+++ EXERCISE INPUT +++

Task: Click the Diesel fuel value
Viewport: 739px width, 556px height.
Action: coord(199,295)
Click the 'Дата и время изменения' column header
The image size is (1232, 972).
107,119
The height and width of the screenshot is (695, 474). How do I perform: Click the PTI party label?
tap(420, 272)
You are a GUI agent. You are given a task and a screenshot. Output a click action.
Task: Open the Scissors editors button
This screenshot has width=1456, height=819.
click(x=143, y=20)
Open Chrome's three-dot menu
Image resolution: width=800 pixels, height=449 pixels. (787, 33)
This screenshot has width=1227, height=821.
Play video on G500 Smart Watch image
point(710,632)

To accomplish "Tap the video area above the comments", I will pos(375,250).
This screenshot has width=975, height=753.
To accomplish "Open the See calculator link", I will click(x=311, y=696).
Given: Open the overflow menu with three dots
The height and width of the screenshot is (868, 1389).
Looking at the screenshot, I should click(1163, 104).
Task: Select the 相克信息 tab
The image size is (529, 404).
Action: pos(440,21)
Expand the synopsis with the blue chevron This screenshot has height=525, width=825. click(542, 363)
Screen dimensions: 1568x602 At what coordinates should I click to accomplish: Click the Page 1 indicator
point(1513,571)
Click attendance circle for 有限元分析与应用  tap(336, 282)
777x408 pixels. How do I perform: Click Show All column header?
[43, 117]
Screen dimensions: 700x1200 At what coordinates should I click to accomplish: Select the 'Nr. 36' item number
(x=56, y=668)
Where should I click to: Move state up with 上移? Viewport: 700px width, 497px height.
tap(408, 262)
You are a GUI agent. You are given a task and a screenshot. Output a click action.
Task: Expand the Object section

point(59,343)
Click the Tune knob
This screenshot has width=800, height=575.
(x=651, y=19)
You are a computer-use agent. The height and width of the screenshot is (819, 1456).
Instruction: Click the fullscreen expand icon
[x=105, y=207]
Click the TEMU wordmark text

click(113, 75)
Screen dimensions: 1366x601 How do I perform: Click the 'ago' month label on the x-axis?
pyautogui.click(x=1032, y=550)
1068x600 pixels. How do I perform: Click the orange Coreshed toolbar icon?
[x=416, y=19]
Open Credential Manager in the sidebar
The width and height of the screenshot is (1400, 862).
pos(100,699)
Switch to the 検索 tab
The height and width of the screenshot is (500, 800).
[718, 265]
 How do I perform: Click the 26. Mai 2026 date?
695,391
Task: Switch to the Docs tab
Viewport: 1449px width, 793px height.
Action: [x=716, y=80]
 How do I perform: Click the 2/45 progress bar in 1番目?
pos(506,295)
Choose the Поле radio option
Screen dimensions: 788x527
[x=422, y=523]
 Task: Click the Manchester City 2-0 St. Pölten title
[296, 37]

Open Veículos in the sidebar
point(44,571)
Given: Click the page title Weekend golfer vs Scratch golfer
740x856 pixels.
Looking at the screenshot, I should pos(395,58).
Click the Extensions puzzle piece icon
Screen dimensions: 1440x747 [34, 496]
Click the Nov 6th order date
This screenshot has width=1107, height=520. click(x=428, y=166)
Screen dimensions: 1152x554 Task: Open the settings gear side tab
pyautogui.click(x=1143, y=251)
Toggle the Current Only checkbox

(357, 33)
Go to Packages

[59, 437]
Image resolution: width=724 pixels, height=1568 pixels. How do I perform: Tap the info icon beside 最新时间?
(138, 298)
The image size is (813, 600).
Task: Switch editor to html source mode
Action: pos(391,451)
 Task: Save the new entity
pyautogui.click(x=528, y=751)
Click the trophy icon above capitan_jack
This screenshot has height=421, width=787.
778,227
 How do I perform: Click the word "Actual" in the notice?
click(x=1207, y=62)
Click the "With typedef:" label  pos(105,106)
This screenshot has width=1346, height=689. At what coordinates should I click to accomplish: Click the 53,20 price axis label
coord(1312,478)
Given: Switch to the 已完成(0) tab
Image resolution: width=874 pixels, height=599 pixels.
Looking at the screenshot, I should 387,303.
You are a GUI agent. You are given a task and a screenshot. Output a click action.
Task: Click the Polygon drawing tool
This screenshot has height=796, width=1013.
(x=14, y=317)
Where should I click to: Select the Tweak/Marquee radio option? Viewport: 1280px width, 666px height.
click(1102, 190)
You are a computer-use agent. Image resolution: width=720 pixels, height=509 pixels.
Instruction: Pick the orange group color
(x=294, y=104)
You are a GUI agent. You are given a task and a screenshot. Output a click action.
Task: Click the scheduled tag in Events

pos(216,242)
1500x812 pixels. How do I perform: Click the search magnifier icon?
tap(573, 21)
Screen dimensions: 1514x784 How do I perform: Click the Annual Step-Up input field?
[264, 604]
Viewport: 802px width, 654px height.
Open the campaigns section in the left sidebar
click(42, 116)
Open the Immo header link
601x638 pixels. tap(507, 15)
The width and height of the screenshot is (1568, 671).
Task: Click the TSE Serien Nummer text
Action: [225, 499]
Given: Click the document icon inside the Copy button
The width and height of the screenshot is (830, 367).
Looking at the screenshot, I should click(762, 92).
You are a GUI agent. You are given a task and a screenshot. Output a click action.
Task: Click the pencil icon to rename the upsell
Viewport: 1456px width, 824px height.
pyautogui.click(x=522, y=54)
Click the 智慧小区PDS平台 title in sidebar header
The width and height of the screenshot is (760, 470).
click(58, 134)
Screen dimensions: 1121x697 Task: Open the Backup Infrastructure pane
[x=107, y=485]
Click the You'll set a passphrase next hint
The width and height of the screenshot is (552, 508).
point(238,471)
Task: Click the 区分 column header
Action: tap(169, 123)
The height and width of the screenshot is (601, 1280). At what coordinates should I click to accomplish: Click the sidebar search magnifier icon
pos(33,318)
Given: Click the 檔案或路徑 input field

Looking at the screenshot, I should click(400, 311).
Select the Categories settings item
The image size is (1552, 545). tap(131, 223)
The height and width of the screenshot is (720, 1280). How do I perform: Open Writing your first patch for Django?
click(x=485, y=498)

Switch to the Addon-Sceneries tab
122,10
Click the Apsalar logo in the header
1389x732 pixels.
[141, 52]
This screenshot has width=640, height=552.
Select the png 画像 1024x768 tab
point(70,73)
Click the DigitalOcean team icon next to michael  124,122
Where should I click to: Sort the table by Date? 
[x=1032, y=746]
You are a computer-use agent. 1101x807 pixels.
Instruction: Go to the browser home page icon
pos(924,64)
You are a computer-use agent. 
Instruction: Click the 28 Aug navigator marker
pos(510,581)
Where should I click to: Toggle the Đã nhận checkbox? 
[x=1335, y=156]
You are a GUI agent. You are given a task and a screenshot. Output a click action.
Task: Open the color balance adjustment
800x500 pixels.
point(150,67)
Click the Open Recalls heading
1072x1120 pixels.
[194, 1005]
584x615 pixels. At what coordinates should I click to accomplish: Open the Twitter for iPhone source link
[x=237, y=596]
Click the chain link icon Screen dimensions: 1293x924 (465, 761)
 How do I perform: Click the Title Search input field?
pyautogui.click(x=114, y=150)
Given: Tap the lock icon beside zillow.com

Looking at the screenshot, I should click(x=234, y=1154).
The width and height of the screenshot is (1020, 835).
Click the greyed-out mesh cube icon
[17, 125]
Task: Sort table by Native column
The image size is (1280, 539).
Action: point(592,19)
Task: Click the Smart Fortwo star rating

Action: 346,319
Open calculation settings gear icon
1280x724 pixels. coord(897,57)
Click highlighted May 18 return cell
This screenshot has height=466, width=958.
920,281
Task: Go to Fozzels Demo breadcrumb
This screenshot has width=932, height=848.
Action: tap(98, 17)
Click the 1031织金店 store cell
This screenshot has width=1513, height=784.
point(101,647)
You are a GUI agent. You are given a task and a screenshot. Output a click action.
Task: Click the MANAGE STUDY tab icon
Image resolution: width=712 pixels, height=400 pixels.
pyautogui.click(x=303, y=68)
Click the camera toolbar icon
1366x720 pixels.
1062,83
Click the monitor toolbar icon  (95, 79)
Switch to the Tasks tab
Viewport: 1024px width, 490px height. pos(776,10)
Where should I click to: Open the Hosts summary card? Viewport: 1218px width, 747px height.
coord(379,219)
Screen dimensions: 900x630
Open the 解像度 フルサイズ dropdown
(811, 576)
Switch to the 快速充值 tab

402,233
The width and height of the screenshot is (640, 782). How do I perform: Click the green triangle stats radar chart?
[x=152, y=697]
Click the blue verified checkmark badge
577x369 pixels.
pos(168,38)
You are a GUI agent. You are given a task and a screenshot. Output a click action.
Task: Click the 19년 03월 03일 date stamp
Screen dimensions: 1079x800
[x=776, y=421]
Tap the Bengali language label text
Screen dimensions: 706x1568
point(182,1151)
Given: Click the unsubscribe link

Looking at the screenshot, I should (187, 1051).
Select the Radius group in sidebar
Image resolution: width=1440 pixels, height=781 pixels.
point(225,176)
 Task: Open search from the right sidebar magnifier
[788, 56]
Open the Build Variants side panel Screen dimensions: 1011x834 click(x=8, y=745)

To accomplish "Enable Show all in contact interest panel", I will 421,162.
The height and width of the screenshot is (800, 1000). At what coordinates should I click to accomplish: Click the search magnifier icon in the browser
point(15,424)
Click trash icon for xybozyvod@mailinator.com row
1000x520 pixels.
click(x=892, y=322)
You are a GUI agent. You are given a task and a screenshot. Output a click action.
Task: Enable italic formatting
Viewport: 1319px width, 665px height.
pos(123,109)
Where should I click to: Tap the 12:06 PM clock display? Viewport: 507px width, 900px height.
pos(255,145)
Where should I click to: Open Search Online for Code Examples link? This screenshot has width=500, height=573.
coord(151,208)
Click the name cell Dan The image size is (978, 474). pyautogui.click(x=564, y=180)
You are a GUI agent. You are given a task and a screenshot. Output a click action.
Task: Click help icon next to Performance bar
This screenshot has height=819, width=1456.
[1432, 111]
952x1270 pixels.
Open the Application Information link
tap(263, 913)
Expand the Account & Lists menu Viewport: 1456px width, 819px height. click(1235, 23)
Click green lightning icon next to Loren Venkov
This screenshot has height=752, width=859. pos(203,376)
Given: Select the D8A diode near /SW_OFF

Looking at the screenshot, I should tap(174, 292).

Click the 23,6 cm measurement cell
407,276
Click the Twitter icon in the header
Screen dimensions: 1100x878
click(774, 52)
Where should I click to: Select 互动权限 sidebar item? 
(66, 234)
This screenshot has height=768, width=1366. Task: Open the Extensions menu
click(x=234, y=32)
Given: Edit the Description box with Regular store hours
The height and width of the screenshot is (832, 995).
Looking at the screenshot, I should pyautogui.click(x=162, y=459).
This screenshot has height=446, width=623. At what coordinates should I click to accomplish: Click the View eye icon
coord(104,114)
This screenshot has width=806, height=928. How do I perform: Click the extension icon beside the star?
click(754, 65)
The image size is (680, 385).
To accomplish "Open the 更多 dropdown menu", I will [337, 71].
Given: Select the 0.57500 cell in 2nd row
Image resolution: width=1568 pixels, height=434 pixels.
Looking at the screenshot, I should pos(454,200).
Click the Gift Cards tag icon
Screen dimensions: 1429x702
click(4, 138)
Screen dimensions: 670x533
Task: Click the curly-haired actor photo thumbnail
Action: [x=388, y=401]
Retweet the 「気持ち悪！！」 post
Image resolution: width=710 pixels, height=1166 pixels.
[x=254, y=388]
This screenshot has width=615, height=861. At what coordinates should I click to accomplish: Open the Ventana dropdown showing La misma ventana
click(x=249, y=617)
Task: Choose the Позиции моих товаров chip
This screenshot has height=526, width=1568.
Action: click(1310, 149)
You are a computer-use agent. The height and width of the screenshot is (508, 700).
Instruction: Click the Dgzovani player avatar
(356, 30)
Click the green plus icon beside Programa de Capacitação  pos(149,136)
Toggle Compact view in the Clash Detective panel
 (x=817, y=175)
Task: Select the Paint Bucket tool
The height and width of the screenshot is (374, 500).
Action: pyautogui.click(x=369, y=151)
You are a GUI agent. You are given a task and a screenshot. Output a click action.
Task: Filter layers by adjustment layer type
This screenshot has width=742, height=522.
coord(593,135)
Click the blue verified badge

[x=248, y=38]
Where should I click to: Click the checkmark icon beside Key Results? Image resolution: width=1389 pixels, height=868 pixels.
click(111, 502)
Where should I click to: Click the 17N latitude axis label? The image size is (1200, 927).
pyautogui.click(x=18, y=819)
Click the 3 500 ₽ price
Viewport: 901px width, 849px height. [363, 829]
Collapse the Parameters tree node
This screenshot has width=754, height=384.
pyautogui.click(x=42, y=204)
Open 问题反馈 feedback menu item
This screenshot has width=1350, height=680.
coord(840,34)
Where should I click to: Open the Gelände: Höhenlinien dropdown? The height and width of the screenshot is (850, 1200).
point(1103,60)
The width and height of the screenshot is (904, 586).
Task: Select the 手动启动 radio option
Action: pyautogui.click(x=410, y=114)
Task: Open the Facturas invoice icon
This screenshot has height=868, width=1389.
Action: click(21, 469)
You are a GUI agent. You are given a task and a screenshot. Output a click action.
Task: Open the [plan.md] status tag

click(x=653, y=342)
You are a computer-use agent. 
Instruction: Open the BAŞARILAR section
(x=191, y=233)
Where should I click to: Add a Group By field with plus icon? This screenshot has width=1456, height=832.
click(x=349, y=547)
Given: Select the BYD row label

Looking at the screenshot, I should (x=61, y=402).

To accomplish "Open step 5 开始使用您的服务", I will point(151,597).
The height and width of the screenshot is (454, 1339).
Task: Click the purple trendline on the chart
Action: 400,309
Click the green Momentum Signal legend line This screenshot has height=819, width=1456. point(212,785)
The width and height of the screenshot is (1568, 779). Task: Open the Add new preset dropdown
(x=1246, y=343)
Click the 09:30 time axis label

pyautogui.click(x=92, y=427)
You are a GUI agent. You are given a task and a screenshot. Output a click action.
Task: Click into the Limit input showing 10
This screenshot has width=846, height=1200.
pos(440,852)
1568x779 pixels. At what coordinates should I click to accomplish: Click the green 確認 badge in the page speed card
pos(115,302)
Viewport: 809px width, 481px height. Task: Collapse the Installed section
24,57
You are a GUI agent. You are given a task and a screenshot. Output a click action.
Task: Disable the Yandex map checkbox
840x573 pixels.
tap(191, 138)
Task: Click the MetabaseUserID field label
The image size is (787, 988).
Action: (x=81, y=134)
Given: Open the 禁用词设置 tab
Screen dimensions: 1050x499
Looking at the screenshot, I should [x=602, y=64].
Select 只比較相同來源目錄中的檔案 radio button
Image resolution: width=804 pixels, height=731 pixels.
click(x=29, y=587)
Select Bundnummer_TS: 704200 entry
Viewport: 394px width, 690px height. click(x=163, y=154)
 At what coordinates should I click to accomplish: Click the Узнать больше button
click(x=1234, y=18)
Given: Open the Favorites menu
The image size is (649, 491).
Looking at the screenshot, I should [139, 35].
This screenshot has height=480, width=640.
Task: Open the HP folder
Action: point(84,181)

+++

__WHAT TO PRODUCE__.
Go through the entries and return each line where the word "adjustment" occurs.

__SOLVED PROBLEM__.
Task: Open the color balance adjustment
Task: Filter layers by adjustment layer type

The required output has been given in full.